__EXERCÍCIO CURTO__
Escreva a continuação da resenha sobre o disco Testosterona, da Bersuit Vergarabat, começando logo depois da última frase apresentada.

__TRECHO FORNECIDO__
────────────────────
"Testosterona", Bersuit Vergarabat
por Leonardo Vinhas
Blog
12/02/2006

Não ouvi todos os discos, lançados por todos os artistas do mundo, no ano de 2005. Mesmo com a, digamos, facilidade que a Internet traz, é impossível ter acesso a todo e qualquer material gravado no planeta. Então, é bem provável que haja no Sri Lanka uma banda de jazz funk demolidora, ou que nos subúrbios da Guatemala haja um estudante de engenharia que nas horas vagas reinventa a música pop com sons de animais e serrotes aplicados sob um moog cuidadosamente adulterado. Mas dentre as minhas experiências auditivas de coisas lançadas no ano passado, nada se destacou mais que Testosterona, oitavo disco do octeto argentino Bersuit Vergarabat.

Como é possível que um disco de uma banda argentina tenha sido o melhor do ano para alguém, principalmente um "não-argentino"? Como é possível que uma banda, cuja carreira anterior mais parece um pastiche de rock, e que já gravou uma versão em espanhol de O Tempo Não Pára, de Cazuza, (para abrir seu álbum de estréia!), possa fazer algo digno de nota? Por Deus, como é possível que um disco com uma capa tão horrível dessas possa ter um conteúdo digno?

A resposta à maioria dessas perguntas é: eu não sei. Não sei mais um monte de outras coisas, as quais estou tentando saber, mas vou tentar exercer um esforço argumentativo para explicar porque Testosterona emplacou o primeiro posto de minha lista pessoal. Deixemos preconceitos tolos à parte: essa rivalidade Brasil x Argentina é uma das coisas mais palermas de nosso país. E é no nacionalismo portenho, que tanto incomoda aos brasileiros, que os bersuiteros fundamentaram seu maior sucesso, La Argentinidad al Palo, "uma enumeração de nossas virtudes e misérias que continua sem data de validade" (segundo a Rolling Stone argentina) cuja ponte trazia o brado "argentinos, gracías a Díos!".
────────────────────
[Dados para localizar itens descritos]

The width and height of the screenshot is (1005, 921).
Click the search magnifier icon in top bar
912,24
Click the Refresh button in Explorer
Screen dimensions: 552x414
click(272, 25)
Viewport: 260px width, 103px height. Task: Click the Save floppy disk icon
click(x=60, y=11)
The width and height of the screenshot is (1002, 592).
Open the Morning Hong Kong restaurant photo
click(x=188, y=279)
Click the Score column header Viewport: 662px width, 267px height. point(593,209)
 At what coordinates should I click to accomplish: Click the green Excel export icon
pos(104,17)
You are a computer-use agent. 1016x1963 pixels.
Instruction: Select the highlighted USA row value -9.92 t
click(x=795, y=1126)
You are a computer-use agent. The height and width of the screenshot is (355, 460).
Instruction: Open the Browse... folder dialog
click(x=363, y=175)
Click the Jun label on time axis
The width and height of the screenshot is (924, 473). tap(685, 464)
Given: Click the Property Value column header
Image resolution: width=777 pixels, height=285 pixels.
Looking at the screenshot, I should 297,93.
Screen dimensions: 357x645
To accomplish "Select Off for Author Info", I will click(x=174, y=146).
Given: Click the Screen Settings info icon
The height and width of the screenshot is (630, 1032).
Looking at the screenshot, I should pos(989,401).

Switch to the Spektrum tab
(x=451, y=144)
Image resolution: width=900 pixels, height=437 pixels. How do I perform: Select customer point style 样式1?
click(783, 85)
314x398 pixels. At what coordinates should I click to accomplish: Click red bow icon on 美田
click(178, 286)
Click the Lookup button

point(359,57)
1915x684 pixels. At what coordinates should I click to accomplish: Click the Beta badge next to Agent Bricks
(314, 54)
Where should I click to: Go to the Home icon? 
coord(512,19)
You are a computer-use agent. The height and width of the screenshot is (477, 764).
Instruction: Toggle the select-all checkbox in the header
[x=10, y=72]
────────────────────
__RESPOSTA ESCRITA__
A moral conquistada pela banda com o álbum duplo epônimo foi algo semelhante ao que aconteceu com os Titãs à época de Cabeça Dinossauro: status de maior e mais atrevida banda do país, ainda que o material revelasse mais uma banda com talento para artificialidade, que consegue soar incrivelmente real para os ouvidos de uma geração que não consegue achar outro parâmetro musical ou lírico. Ainda assim, tal como cabeça, La Argentinidad... tinha boas canções e hits imediatos, que garantiram à banda agendas repletas e estádios idem, além de lhes prover estofo para ressuscitar a carreira do rocker aposentado e junkie em franca atividade Andrés Calamaro (um dos nomes mais importantes da música argentina contemporânea). Tanta coisa também rendeu a Gustavo Cordera, o vocalista careca (são três ao todo) que é a efígie da banda, stress, síndrome do pânico e abuso daquelas substâncias que rockstars juram não consumir.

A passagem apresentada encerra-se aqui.